#### What this task involves:
Please filter the listing below and copy out the lines that hold "image".

#### Data excerpts:
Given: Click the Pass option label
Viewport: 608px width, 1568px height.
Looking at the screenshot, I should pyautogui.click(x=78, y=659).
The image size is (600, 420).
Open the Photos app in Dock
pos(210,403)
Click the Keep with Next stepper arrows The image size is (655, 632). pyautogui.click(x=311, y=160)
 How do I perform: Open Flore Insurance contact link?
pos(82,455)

...

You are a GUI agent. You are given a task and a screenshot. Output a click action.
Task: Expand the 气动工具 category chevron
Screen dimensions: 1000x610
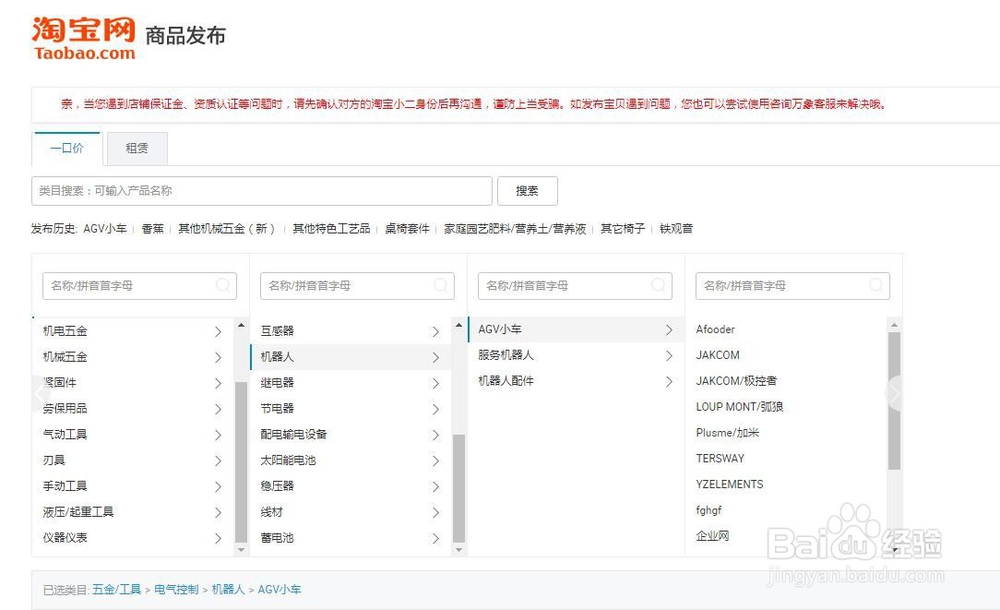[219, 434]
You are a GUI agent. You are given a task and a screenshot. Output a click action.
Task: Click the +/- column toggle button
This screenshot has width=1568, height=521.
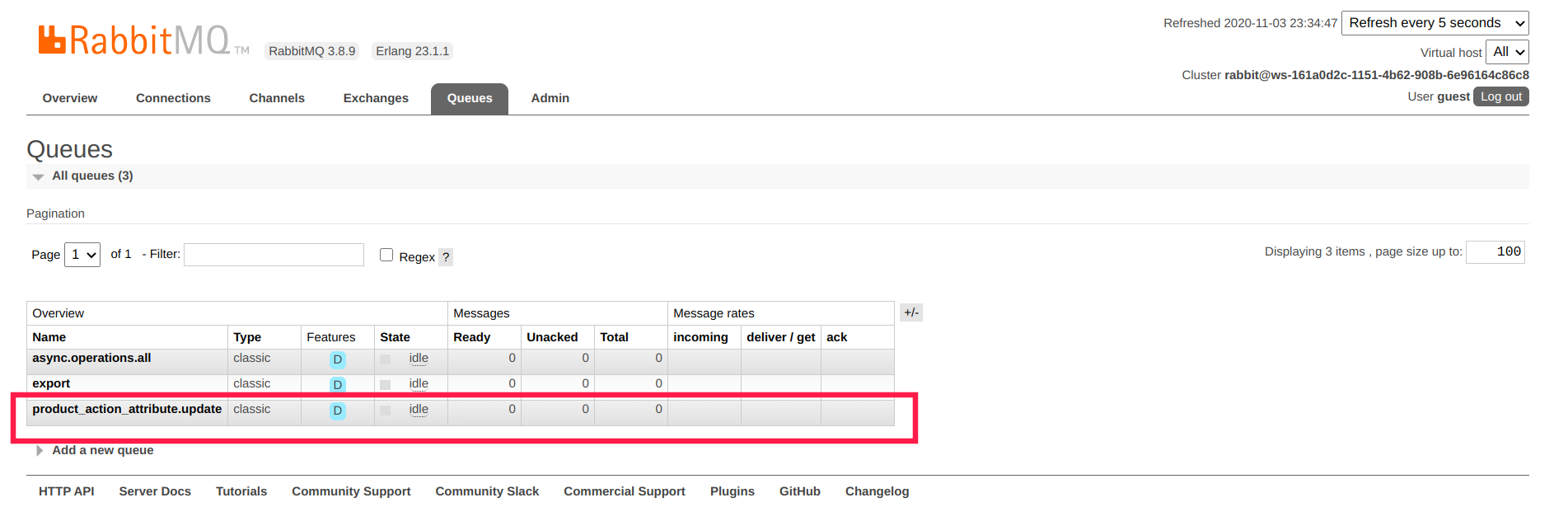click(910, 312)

...

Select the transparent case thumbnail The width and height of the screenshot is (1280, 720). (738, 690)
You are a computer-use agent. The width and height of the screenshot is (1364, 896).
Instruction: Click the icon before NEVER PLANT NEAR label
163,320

#### Worked solution:
The image size is (600, 420).
Click the Keep with Next stepper arrows The image size is (655, 632). pyautogui.click(x=311, y=160)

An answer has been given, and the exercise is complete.